Officers Clifton Montgomery, 30, of Bladensburg, and Charles Brown, 43, of Fort Washington, face a maximum of 30 years in prison if convicted, the U.S. attorney’s office said Tuesday. They were indicted by a grand jury in D.C. Superior Court.

On Sept. 29, James E. McBride suffered a broken vertebra near the base of his neck during an altercation with Montgomery and Brown, who confronted him after he walked out of the hospital without being discharged, according to D.C. police documents. He died Oct. 1.

McBride’s nurse and a security guard found him across the street, near MedStar National Rehabilitation Hospital, hospital officials said after an investigation. The nurse and guard walked the man back to the hospital’s grounds and turned him over to two other security guards.

Montgomery and Brown, who were qualified to carry firearms and have arrest powers, were trying to restrain McBride and take him back into the hospital when he was injured, MedStar officials have said.

A police report said that McBride “became non-compliant and resisted and a struggle ensued.”

It remains unclear why McBride, of Northwest Washington, had left the hospital without authorization. He died Oct. 1 of blunt-force injuries to the neck, spinal cord and vertebrae.

David Schertler, an attorney for Montgomery, said the officer’s response was “reasonable and appropriate . . . under the circumstances.”

“My client did not commit any crime,” he said.

Calls to Brown’s attorney were not immediately returned.

Hospital spokeswoman So Young Pak said the two officers were removed from their jobs in November.
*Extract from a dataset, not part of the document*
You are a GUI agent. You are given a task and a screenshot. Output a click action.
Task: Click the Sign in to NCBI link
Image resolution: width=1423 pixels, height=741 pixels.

Pak said the hospital has undergone a “thorough evaluation of the event to identify ways to improve in order to prevent such an occurrence in the future” and is working to improve communication involving doctors, nurses and security.

Hospital officials previously said that there were changes in the training of caregivers and security officers and that a new team to respond to “high-risk” situations was created.

McBride’s family has not spoken publicly about the events surrounding his death, and relatives could not be reached Tuesday. Instead, family members have released statements through the hospital.

On Tuesday, for the first time, the hospital said it had reached an “agreement for a settlement” with the family. Officials would not provide details, and a call to the family’s attorney was not immediately returned.

In a statement, the hospital said its staff was “devastated” by McBride’s death and was determined to prevent similar incidents.

“While nothing can change the family’s loss, we are committed to ensuring that these improvements will honor Mr. McBride’s legacy and will enhance our service to all patients who turn to us for care,” the statement said.

Brown and Montgomery have not been taken into custody or scheduled for initial court appearances.